Extrait source:
-=-=-

Nouvelle figure du R&B Lo-Fi aux USA, le chanteur hispano-américain Omar Apollo fait de la fluidité et de la mixité des genres sa signature musicale, mais aussi sa force. À l’image de toute une génération, bien décidée à faire voler les carcans en éclats.

À 24 ans, ce beau gosse originaire de l’Indiana, aux États-Unis, est en route pour une mission bien particulière : faire vibrer la planète au son de sa musique, inclassable, entre R&B Lo-Fi façon The Weeknd, acoustique folk version Jack Johnson et la vibe innocente d’un boys band des années 1990. Depuis l’époque où il enregistrait ses premières chansons dans sa chambre d’ado et devait taxer 30 dollars à ses amis pour payer les frais de diffusion des plateformes de streaming comme Spotify, Omar Apollo a fait du chemin. Deux EPs, Stereo en 2018 et Apolonio en 2020, des featurings avec des artistes aussi talentueux que lui comme Daniel Caesar, “Invincible” (février 2022), Kali Uchis “Bad Life” (novembre 2021) ou encore Joji sur “High Hopes” (septembre 2020), et un premier album, Ivory, sorti cette année en avril. Né de parents mexicains, Omar a refusé de choisir entre composer en anglais ou en espagnol, et s’est octroyé la liberté de chanter dans les deux langues, suivant ses désirs, tout comme son acolyte, la chanteuse colombiano-américaine Kali Uchis. Si ses fans se sont longtemps interrogés sur son orientation sexuelle, Omar, fervent défenseur des droits LGBTQIA+, semble refuser de se laisser enfermer dans une case et préfère surfer sur la fluidité, inscrite autant au cœur de son identité que dans sa musique.

 T-shirt en coton,  Boucle d’oreille en laiton finition argentée et en strass, Dior Men. Boucles d’oreilles, Personnel.
Chemise en coton, Chaussettes en cachemire, boucle d’oreille en laiton argenté, Dior Men. Boucle d’oreille, Personnel.

MIXTE. Tu es d’origine mexicaine, qu’est-ce que tu gardes de cette culture ?

-=-=-

Données affichées:
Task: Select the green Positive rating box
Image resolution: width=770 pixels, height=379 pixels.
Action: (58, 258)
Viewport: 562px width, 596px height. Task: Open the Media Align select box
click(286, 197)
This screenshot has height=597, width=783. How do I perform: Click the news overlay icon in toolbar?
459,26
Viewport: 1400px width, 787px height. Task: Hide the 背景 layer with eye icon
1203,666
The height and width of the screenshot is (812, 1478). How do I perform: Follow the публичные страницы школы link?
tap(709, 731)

-=-=-

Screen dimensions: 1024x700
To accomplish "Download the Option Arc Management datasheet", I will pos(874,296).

-=-=-

Consigne:
Relevez tous les featurings mentionnés dans l'extrait sur Omar Apollo, avec pour chacun l'artiste associé, le titre et la date indiquée.

Résultat:
- Daniel Caesar : « Invincible » (février 2022)
- Kali Uchis : « Bad Life » (novembre 2021)
- Joji : « High Hopes » (septembre 2020)